The mall renovation was completed in late 2007. A year later, PREIT'S joint partner, Dewey Commercial, began construction of a high-end, residential complex, later renamed Foster Square. The first apartment residents moved in in June 2009. Among the perks are a fitness center, pool, and pet parks that are lighted at night.

There are 353 units that are more than 90 percent leased/occupied and 72 more to be built. They range from studios to three-bedroom apartments and rent between $1,210 to $2,290 a month. Coradino revealed Thursday that PREIT was in negotiations to bring in a hotel.

"The owners believe it is the highest and best use for the property," Yang said of combining retail with residential. "It creates more revenue sources and critical mass for the retail - you have a captive audience.

"But it does not work everywhere," Yang said. "Not everyone wants to live at the mall."

It's worked for Tom Tetreault, 40, an operations manager for a trucking company in Philadelphia.
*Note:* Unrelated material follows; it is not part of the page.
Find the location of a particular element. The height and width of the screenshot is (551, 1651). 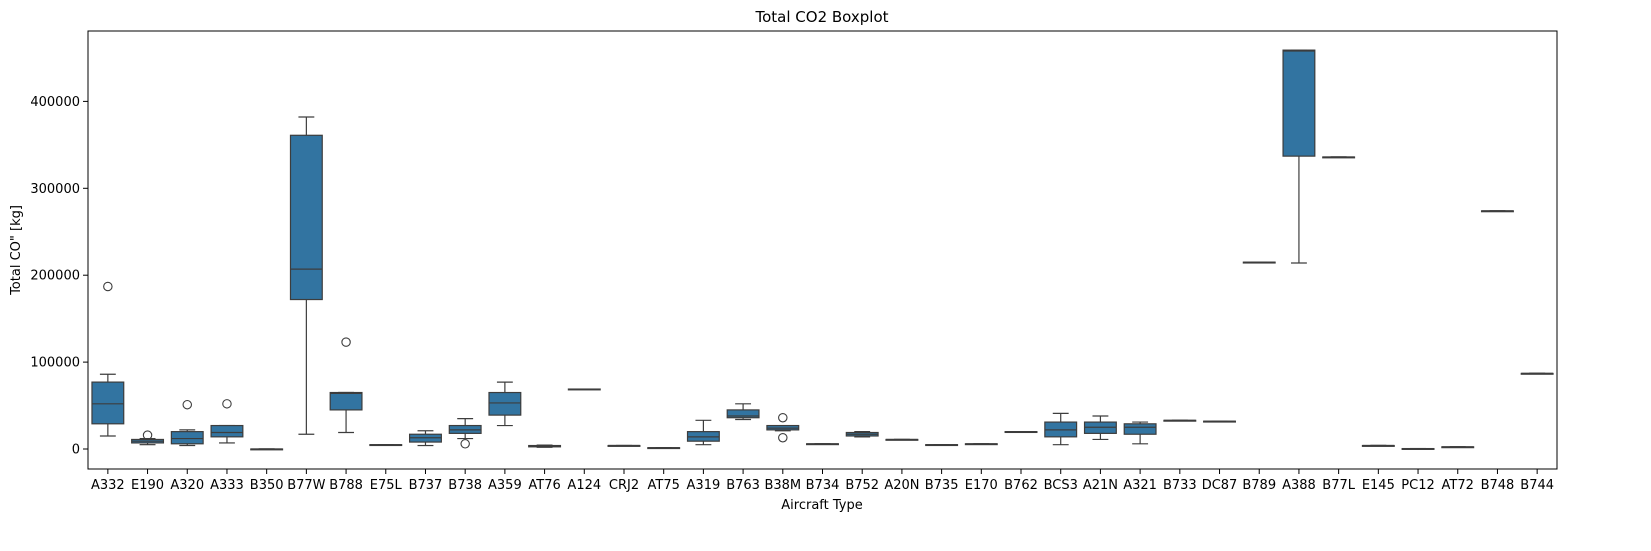

box-a321 is located at coordinates (1140, 433). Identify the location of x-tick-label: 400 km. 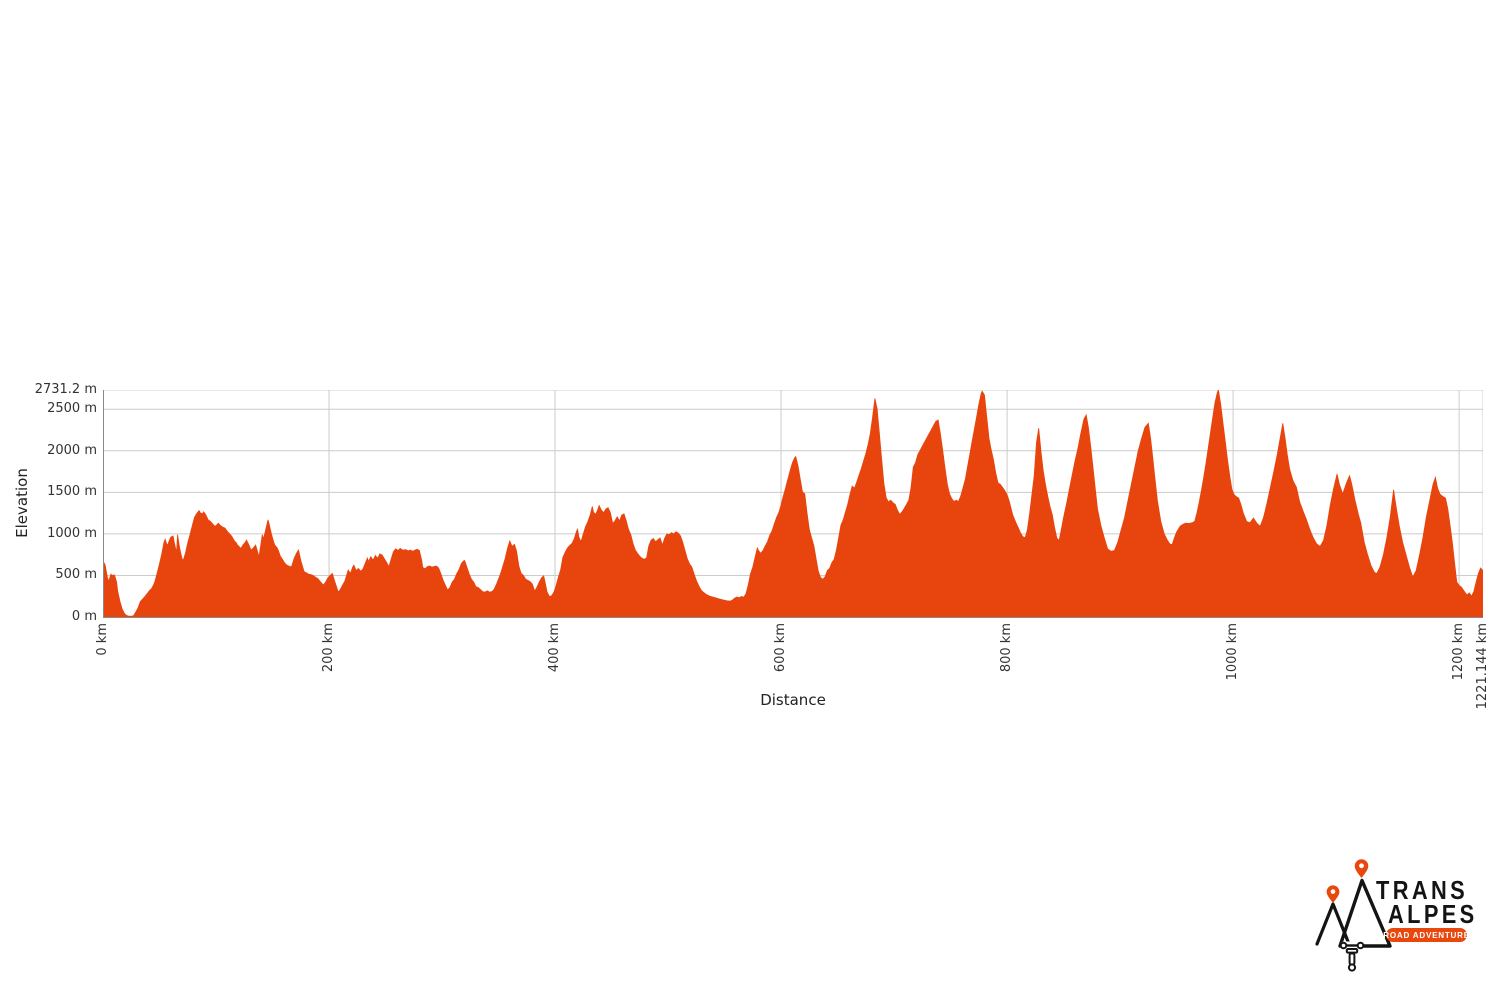
(555, 648).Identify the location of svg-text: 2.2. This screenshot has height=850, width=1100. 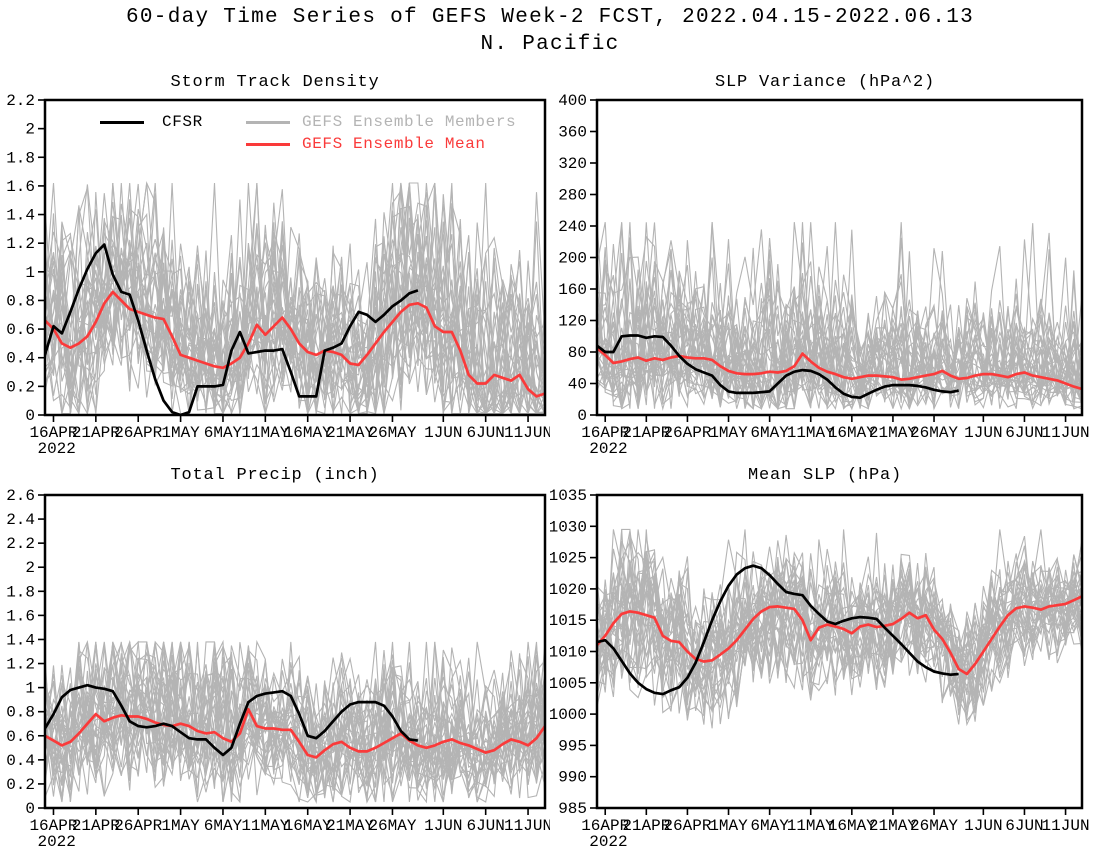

"It's almost a resort," he said, as he walked his English bulldog, Layla, last week outside his building. "I just renewed my lease."

Coradino was the driving force behind Echelon Mall's downsizing and conversion well before he was named CEO in 2012.

"With the changing nature of the shopper," he said, "two people working in households, a time-constrained consumer, and competition from the Internet, the new mall can't be cookie-cutter."

Jan Talamo, one of the founding partners of Catelli, a fine-dining Italian restaurant on Voorhees' Main Street for years, recalled being approached by Coradino in 2009.

"He told us Catelli was to be the catalyst to drive the renaissance of the old Echelon Mall," Talamo said.

Catelli was remade into a casual-style osteria and wine bar, called Catelli Duo, that opened in September 2012 at Voorhees Town Center. Talamo said despite the bad winter, it was up double digits in growth from last year.

What has become VTC's own "Restaurant Row," the others joining Catelli Duo from late 2012 through 2013 were Rodizio Brazilian Steakhouse, Elena Wu, Burger 21, and Iron Hill Restaurant & Brewery. Apartments sit above them, while lunch regulars are employees from the offices, including the PR firm Star Group, Voorhees Pediatric Services, and the Camden County Improvement Authority.

A similar synergy occurs at the mall. Many of his birthday-party clients live there, said Robert Mondelli, general manager of Tilt Studio, a family entertainment center tucked between Chick-fil-A and the food court.

"Those old enough to remember the Echelon Mall remember it so fondly . . . and many think it went away," he said. "They are pleasantly surprised that it just never really went away.

"It got smaller and has townhomes now, and it's as big as it ever was."